Mengunjungi Rumah Duka Grand Heaven Surabaya (2): Kerasan Kerja dan Tidur di Kamar Jenazah

Mengunjungi Rumah Duka Grand Heaven Surabaya (2): Kerasan Kerja dan Tidur di Kamar Jenazah

Muhammad Zohir menunjukkan lemari pendingin untuk menyimpan jenazah.-Boy Slamet-Harian Disway-

Kamar jenazah ada di lantai dua. Ruangan tak pernah kosong. Petugas harus standby karena jenazah datang tak mengenal waktu. Beberapa orang memilih tidur di sana setiap hari. 

"MAU langsung ke kamar jenazah?" ucap Care Advisor Grand Heaven Surabaya Ferry saat ditemui di ruang tunggu, Rabu (19/5) siang. Pria dengan nama satu kata itu lalu mengarahkan kami ke lift di dekat meja resepsionis.

Lobi gedung dengan desain interior neo-klasik modern itu masih sepi. Petugas resepsionis menyapa kami dengan ramah. Lift terhubung dengan tempat parkir di lantai dua. Mobil jenazah dengan merk Hyundai, Volkswagen, dan Mercedes-Benz berjajar rapi di depan kamar jenazah.

Pintu ruangan yang sangat futuristis itu kedap udara. Warnanya silver, seperti brankas bank. Ferry membukanya dengan memasukkan pin dan sidik jari. Pintu lalu bergeser secara perlahan.

Bed jenazah berjajar rapi di sepanjang lorong ruangan itu. Lantai hingga dindingnya sangat bersih. Aroma bunga tercium begitu kami masuk. Kamar jenazah itu jauh dari kesan seram. 

Di dekat sudut ruangan terdapat sembilan lemari pendingin yang hampir seluruh materialnya terbuat dari stainless steel. Jenazah bisa dititipkan beberapa hari di sana sesuai tanggal yang diinginkan keluarga yang berduka. 

Petugas kamar jenazah menyapa Ferry yang berjalan paling depan. Siang itu petugas jaga lengkap. Dua perempuan dan dua lelaki. Mereka sangat akrab dengan Ferry.
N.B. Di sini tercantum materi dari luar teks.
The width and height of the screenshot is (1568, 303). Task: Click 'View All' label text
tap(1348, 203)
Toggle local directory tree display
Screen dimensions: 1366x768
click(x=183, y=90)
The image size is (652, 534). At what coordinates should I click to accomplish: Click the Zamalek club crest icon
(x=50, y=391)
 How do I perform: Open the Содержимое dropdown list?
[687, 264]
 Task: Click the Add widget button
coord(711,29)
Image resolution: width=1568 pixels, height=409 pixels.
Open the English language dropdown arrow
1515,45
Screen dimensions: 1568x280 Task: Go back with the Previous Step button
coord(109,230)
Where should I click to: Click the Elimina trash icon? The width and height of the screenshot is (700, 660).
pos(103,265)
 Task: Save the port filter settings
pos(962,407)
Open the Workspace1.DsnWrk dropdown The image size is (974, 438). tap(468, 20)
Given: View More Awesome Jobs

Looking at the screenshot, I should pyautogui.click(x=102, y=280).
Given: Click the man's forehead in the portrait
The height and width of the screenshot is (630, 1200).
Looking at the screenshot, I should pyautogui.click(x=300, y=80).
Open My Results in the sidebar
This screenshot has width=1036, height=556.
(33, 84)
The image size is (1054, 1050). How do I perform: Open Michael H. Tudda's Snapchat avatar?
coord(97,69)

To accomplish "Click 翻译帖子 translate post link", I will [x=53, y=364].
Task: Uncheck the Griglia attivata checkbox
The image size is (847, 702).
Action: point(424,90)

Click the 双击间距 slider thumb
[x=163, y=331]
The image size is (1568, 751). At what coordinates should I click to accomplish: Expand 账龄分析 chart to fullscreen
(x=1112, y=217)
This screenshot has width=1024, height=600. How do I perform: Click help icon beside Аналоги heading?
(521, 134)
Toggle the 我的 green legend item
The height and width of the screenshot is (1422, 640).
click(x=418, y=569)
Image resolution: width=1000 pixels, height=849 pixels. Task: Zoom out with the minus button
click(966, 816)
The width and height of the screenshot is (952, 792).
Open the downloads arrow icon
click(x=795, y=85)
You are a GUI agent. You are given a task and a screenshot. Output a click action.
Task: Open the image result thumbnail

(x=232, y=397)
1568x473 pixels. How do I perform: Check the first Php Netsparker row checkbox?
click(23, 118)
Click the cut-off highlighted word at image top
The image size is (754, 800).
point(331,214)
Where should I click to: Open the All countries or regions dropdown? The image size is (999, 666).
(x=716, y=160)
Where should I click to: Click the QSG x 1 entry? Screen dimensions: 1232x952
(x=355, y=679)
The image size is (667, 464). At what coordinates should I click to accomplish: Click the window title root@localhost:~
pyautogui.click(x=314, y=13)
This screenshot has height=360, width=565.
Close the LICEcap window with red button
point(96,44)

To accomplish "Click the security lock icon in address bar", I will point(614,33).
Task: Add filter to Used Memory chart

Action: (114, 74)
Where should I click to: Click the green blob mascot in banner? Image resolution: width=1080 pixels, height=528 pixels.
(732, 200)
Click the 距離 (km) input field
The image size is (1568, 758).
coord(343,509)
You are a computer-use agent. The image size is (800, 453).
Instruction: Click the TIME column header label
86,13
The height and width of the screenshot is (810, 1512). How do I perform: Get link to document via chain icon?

Seperti tak ada sekat antara atasan dan bawahan. "Ada apa ini, Pak?" tanya kata perias jenazah, Muhammad Zohir yang agak terkejut dengan kedatangan kami. 

Mereka memanggilnya lelaki muda itu dengan nama Eldin. Ia sudah bekerja sejak hari pertama Grand Heaven beroperasi akhir tahun lalu. Ferry memintanya menerangkan apa saja tugas tim di kamar jenazah. 

Begitu jenazah turun dari ambulans, mereka memasukkannya ke ruang treatment. Jenazah disimpan di lemari pendingin sambil menunggu proses berikutnya. Di samping lemari es itu terdapat ruangan yang dipisahkan tirai.

Di sanalah jenazah dimandikan. Terdapat sampo, sabun, hingga handuk. Setelah bersih, jasad dipindahkan ke tempat tidur rias. 

Muhammad Zohri (kiri) dan Anis Fitriani, perias dari Grand Heaven, menunjukkan alat rias mereka.
Foto: Boy Slamet-Harian Disway

Eldin mengeluarkan dua kotak peralatan riasnya. Semua dari merk terkemuka. "Kalau jenazah laki-laki biasanya cepat. Cuma 15 menit," kata pria kelahiran 1997 itu.

Jenazah perempuan lebih rumit. Setelah makeup, proses selanjutnya adalah menata rambut. Bisa disanggul atau dicatok bergelombang. Semua sesuai permintaan keluarga. "Ada juga yang minta supaya tidak dirias," lanjut perias jenazah yang dikhususkan selama dua bulan di Johnny Andrean itu. 

Beberapa keluarga meminta agar kuku jenazah diwarnai dengan kuteks. Sebagian lagi tidak. Warna lipstik yang disediakan juga beragam. 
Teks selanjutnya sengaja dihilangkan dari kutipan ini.